Dealers saw purchases from jewelers and other physical buyers across Asia, keeping premiums for gold bars steady. The electronics sector in Japan was on the sidelines, but bargain hunters snapped up platinum.
Asian stocks rallied for a second day, with the Nikkei poised for its best week in about four months as risk appetite got a boost from a fall in U.S. jobless claims and an upbeat view on Europe's economy from the European Central Bank.
Spot gold added $1.12 to $1,197.60 an ounce by 0533 GMT (1:33 a.m. EDT), well below a lifetime high above $1,264 struck in late June on worries that the debt crisis in Europe could spread and the U.S. economy was slowing.
We see a lot of people buying gold on dips, below $1,200. However, what we see in these past few days is a bit of indecision in the market, said Ong Yi Ling, investment analyst at Phillip Futures in Singapore.

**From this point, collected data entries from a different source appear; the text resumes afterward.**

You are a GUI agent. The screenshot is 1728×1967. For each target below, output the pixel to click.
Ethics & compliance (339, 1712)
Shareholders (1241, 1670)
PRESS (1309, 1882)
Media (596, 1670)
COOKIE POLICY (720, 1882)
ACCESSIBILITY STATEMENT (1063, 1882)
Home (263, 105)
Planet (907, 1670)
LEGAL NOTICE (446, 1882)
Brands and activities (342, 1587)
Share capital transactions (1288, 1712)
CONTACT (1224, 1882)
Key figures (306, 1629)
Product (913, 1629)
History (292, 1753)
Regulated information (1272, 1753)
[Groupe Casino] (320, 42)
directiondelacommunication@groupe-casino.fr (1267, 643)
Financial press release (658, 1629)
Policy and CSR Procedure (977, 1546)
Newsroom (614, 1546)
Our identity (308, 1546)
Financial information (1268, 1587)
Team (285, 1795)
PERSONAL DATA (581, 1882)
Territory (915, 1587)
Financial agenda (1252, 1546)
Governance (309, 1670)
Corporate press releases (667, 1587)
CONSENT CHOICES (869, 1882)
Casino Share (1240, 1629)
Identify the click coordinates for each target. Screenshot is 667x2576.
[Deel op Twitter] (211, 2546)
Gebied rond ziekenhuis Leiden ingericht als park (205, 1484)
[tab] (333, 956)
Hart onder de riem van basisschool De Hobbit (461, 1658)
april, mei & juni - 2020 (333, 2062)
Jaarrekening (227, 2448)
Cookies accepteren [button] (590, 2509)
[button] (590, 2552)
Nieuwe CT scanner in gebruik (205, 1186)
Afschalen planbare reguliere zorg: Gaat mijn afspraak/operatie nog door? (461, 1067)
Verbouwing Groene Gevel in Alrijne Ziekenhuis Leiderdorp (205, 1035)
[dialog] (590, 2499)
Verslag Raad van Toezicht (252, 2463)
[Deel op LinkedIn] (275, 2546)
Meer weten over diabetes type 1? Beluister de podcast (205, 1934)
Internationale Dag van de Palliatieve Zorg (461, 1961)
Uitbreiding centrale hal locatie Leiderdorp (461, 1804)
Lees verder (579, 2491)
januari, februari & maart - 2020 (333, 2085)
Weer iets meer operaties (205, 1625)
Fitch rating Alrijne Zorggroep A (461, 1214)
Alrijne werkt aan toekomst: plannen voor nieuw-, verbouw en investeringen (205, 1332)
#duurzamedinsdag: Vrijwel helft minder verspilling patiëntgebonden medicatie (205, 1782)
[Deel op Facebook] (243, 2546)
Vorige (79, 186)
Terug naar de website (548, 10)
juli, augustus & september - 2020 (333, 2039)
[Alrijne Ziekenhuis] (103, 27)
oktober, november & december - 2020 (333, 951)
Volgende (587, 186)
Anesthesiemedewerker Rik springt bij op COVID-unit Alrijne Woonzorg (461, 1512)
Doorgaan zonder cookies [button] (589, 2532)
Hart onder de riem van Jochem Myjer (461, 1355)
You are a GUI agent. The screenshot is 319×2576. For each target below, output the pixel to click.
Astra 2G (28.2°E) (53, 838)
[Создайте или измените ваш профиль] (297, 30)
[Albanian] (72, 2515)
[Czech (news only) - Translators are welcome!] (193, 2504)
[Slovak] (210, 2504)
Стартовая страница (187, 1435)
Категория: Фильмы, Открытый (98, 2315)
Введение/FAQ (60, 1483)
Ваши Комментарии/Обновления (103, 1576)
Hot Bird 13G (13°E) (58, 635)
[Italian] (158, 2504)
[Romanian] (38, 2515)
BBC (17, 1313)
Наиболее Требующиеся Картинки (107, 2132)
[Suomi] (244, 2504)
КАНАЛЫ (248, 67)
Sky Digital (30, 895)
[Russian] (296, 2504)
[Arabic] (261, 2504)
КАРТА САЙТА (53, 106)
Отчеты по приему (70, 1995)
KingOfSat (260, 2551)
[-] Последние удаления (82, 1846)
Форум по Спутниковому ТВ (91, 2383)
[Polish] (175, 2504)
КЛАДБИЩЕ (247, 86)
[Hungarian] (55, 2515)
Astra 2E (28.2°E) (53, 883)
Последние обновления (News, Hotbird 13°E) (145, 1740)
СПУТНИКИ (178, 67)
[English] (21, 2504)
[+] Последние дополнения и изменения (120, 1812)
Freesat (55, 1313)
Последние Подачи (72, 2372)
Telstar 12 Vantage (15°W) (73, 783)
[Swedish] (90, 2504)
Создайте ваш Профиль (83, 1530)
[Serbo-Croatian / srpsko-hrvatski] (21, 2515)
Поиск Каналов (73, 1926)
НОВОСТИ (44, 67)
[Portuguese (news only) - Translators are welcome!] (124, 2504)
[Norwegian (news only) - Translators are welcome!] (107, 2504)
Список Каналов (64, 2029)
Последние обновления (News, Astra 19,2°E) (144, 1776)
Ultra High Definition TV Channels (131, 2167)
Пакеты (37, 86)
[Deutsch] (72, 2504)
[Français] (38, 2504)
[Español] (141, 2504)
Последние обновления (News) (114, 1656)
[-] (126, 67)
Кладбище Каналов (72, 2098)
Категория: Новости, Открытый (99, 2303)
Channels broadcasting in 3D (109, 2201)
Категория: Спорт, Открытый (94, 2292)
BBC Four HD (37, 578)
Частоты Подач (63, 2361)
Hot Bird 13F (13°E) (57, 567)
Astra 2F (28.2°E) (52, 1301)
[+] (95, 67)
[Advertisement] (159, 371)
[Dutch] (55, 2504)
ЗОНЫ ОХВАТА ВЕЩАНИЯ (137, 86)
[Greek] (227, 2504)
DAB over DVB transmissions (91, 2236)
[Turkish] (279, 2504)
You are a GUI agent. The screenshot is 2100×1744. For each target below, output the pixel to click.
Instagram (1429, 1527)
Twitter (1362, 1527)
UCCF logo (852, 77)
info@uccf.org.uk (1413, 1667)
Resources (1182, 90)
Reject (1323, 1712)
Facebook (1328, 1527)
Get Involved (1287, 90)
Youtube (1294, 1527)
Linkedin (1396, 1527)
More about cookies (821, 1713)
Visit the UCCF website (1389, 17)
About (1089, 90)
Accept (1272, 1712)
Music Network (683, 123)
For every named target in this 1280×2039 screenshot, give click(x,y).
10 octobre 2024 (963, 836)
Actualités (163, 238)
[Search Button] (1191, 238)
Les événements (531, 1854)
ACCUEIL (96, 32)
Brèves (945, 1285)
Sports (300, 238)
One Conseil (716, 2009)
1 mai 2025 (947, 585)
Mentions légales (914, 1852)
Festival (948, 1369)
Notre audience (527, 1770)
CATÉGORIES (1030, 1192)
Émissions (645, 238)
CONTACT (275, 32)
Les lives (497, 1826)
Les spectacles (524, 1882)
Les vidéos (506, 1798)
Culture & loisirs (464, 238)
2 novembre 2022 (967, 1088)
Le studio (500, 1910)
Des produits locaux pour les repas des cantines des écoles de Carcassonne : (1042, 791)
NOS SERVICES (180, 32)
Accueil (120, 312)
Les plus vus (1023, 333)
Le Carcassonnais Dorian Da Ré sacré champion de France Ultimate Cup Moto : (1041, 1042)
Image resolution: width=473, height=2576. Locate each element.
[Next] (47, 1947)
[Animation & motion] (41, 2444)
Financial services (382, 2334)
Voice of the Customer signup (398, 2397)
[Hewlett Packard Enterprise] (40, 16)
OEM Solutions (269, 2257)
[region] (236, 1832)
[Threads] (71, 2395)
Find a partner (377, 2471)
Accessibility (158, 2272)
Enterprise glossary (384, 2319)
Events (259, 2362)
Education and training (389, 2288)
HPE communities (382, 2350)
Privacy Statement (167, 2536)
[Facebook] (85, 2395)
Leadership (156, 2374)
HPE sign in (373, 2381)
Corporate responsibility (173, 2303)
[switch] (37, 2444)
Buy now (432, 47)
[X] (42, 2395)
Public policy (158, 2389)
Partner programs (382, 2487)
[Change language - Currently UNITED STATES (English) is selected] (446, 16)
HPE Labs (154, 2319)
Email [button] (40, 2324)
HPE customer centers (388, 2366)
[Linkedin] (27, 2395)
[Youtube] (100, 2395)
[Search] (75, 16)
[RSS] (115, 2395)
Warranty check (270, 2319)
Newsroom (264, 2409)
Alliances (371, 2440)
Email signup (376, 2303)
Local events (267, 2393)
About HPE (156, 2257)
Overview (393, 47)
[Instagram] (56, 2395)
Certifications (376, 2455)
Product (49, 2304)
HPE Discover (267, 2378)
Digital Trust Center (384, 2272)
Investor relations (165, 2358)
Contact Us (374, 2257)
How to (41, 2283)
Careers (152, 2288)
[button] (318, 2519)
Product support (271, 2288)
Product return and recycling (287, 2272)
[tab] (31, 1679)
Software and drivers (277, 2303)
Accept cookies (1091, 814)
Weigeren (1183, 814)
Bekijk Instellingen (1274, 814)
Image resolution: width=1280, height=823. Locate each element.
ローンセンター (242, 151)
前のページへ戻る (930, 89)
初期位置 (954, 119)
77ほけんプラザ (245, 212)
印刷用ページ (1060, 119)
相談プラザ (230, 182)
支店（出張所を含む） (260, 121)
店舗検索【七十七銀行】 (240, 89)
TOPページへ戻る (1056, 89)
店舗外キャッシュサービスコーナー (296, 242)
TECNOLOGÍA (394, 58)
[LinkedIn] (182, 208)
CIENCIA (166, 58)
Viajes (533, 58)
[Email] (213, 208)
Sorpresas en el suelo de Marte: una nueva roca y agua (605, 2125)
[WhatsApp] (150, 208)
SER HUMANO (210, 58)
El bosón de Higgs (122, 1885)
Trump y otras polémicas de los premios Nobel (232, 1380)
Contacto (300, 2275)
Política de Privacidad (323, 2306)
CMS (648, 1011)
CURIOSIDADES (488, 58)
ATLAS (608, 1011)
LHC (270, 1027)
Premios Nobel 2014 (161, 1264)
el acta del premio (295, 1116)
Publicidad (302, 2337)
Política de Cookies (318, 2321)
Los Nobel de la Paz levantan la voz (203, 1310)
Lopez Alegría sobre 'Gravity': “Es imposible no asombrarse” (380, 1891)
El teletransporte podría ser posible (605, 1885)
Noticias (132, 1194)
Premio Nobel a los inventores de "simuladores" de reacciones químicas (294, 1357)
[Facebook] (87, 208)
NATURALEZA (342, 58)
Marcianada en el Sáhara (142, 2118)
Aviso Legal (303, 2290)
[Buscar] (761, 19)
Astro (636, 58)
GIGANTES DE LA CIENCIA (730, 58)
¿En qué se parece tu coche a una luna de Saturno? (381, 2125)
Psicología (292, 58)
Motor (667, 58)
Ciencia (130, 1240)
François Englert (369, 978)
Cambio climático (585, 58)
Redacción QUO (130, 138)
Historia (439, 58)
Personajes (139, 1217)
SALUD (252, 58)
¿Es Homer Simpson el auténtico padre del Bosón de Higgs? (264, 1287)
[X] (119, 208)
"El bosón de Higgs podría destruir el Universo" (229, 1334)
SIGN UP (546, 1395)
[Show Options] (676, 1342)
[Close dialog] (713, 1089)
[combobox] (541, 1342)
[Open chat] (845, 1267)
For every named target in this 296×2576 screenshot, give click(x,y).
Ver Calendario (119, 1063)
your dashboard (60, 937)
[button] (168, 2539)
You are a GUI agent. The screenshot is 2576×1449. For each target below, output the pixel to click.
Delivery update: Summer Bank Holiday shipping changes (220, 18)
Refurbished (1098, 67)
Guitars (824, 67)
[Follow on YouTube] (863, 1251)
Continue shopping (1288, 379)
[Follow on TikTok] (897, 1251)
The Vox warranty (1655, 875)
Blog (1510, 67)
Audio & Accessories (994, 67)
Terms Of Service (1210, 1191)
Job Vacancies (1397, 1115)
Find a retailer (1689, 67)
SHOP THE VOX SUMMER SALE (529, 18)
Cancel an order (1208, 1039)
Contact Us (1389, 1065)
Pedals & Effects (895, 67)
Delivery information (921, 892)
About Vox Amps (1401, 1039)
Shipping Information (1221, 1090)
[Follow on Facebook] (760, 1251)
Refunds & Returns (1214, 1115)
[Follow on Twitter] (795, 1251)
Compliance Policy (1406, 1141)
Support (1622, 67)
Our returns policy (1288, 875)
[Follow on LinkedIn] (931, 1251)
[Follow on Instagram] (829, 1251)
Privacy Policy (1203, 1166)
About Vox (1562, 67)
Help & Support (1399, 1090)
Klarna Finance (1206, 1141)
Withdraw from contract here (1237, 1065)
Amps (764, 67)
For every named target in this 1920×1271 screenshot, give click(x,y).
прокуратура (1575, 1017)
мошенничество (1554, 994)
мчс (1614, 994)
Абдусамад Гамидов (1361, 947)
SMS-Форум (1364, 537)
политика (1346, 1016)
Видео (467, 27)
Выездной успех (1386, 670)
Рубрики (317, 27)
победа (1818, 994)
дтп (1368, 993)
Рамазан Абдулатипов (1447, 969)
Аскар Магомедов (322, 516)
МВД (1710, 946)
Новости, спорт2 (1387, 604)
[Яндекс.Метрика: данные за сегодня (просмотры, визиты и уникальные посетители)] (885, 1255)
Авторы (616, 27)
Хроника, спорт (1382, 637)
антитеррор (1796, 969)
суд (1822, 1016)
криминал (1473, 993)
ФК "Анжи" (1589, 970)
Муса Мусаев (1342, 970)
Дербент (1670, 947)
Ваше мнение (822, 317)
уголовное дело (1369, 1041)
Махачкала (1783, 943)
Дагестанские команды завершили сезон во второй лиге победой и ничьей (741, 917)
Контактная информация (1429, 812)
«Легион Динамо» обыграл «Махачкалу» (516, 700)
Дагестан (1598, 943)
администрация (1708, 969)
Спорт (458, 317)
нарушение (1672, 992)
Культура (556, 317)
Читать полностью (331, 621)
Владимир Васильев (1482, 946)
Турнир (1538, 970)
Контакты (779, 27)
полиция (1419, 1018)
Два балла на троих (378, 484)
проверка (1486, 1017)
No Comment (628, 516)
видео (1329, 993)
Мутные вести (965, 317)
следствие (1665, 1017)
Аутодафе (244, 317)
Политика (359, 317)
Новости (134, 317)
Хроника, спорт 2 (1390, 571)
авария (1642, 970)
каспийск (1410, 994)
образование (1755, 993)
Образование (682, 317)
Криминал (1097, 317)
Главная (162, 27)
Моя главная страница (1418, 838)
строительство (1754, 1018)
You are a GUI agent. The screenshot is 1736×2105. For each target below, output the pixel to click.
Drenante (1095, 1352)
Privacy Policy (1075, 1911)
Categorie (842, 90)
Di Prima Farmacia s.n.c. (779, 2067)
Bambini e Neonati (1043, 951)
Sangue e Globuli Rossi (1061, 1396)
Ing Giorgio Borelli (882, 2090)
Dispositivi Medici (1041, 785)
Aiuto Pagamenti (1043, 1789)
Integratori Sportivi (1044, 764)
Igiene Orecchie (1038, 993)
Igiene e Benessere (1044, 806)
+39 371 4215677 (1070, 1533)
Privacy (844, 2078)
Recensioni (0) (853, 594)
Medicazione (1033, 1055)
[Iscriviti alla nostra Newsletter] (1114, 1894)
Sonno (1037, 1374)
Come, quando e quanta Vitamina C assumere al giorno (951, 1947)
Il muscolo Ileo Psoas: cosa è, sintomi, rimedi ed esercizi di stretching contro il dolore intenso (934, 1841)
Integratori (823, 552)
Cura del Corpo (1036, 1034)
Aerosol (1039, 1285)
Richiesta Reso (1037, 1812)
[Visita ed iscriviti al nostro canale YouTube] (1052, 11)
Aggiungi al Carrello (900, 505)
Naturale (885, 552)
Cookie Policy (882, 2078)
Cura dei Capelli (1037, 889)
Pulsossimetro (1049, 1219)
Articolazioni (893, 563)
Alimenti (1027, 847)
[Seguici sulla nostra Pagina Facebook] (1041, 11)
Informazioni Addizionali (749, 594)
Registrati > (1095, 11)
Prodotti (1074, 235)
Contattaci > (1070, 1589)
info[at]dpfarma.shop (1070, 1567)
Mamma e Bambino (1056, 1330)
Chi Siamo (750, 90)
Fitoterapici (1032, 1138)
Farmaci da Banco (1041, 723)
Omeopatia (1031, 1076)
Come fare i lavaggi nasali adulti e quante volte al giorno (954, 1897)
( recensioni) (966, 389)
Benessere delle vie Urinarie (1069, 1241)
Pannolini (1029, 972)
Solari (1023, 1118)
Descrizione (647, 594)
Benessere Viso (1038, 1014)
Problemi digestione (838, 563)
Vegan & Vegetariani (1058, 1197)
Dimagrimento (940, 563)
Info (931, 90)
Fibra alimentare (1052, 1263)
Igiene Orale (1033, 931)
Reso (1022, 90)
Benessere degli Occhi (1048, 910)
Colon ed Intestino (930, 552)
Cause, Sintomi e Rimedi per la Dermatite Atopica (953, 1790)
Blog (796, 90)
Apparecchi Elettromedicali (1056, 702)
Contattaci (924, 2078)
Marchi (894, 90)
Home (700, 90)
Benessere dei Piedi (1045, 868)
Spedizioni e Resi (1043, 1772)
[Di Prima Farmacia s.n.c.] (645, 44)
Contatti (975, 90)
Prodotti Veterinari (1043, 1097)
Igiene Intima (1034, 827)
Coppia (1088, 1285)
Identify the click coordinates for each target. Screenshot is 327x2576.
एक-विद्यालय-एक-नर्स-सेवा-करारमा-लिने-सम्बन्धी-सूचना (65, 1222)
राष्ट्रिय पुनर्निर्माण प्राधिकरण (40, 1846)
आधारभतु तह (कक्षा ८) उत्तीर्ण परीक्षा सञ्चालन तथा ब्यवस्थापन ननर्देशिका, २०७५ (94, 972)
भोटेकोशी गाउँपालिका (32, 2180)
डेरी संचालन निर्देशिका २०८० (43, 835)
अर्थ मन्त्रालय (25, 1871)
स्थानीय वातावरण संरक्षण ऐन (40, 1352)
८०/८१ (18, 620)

In the long run, I don't think that the economic recovery is still entrenched yet. People are still waiting for more signs that the economic recovery is really on track.
U.S. gold futures for August delivery rose $2.2 to $1,198.3 an ounce, having hit an intraday low around $1,187 on Thursday as investors dumped bullion to buy riskier assets.
With spot gold down nearly 1 pct this week, and still hovering below its 50-day moving average, some consumers might wait for more declines.
It's still a heavily bought market so it's going to be vulnerable to profit taking, said Mark Pervan, senior commodities analyst at ANZ in Melbourne.
I think $1,170 is still safe to be the next key support level. If it breaks through $1,170, then you are probably going to move down to $1,130 pretty quickly, said Pervan, referring to levels seen in May and April.
Lower prices attracted steady purchases from jewelers in Thailand and Indonesia as well as buying from bargain hunters in Hong Kong.
The physical demand is still very high. My orders go to up to next Friday at premiums of 80 cents, said a dealer in Singapore, who was busy selling gold bars to top consumer India.
The world's largest gold-backed exchange-traded fund, SPDR Gold Trust, said its holdings slipped to 1,316.036 tonnes by July 8 from 1,316.481 on July 6. The holdings hit a record at 1,320.436 tonnes on June 29.
The euro held near two-month highs on Friday, while the Japanese yen was under pressure as investors cut long positions and veered toward high-yielding currencies on improving risk appetite.